Negué con la cabeza.
– No se llevaron nada.
Hasta donde yo sabía, era verdad.
La señora Boyd no parecía creerme.
– ¿Qué hay de la nevera portátil? Vi a un policía llevar una nevera portátil a su coche.
– Cerveza -dijo Morelli-. Son amigos míos. Más tarde celebramos una fiesta.
Bajamos a toda prisa por las escaleras, con la cabeza gacha, y trotamos hacia la furgoneta. Morelli abrió la puerta del conductor y el hedor a mierda de perro nos obligó a apartarnos.
– Debiste dejar la ventana abierta.
– Esperaremos un momento. No hay problema.
Al cabo de unos minutos nos acercamos sigilosamente.
– Todavía huele mal.
Morelli puso los brazos en jarras.
– No tengo tiempo de limpiarlo. Intentemos ir con las ventanas abiertas. Puede que así el olor vuele hacia afuera.
Transcurrieron cinco minutos y el olor no había volado.
– Estoy harto. No aguanto esta peste. Voy a cambiarlo.
– ¿Vas a ir en busca de tu furgoneta?
Morelli dobló a la izquierda en la calle Skinner.
– No puedo. El tío que me prestó esta furgoneta tiene la mía.
– ¿Y el coche camuflado?
– Están reparándolo. -Giró en Greenwood-. Usaremos el Buick.
De pronto, aquel monstruo azul me pareció maravilloso.
Morelli aparcó detrás del Buick.
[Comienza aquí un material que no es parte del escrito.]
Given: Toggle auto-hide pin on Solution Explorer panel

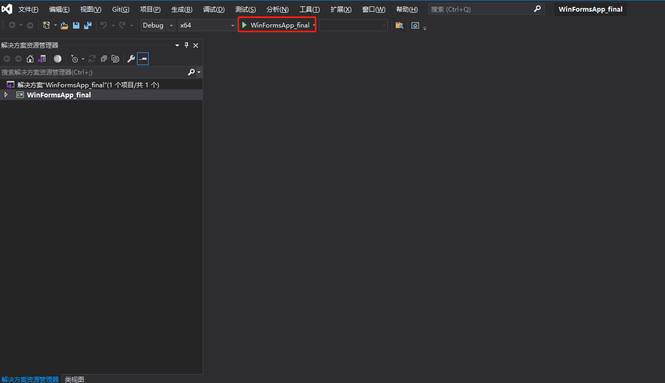Looking at the screenshot, I should tap(186, 45).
Antes de que se detuviera, yo ya me había apeado. Inhalé una profunda bocanada de aire fresco, agité los brazos y sacudí la cabeza para deshacerme de los residuos del hedor.
Entramos simultáneamente en el Buick y permanecimos quietos un rato, disfrutando de la falta de olores.
Puse el motor en marcha.
– Son las once. ¿Quieres ir directamente al apartamento de Spiro o prefieres ir a la funeraria?
– A la funeraria. Hablé con Roche justo antes de que salieras de la ducha y Spiro todavía se encontraba en su oficina.
Cuando llegamos, el aparcamiento estaba vacío, aunque había varios coches en la calle, ninguno de los cuales parecía ocupado.
– ¿Dónde está Roche?
– En el apartamento al otro lado de la calle. Encima de la tienda de platos preparados.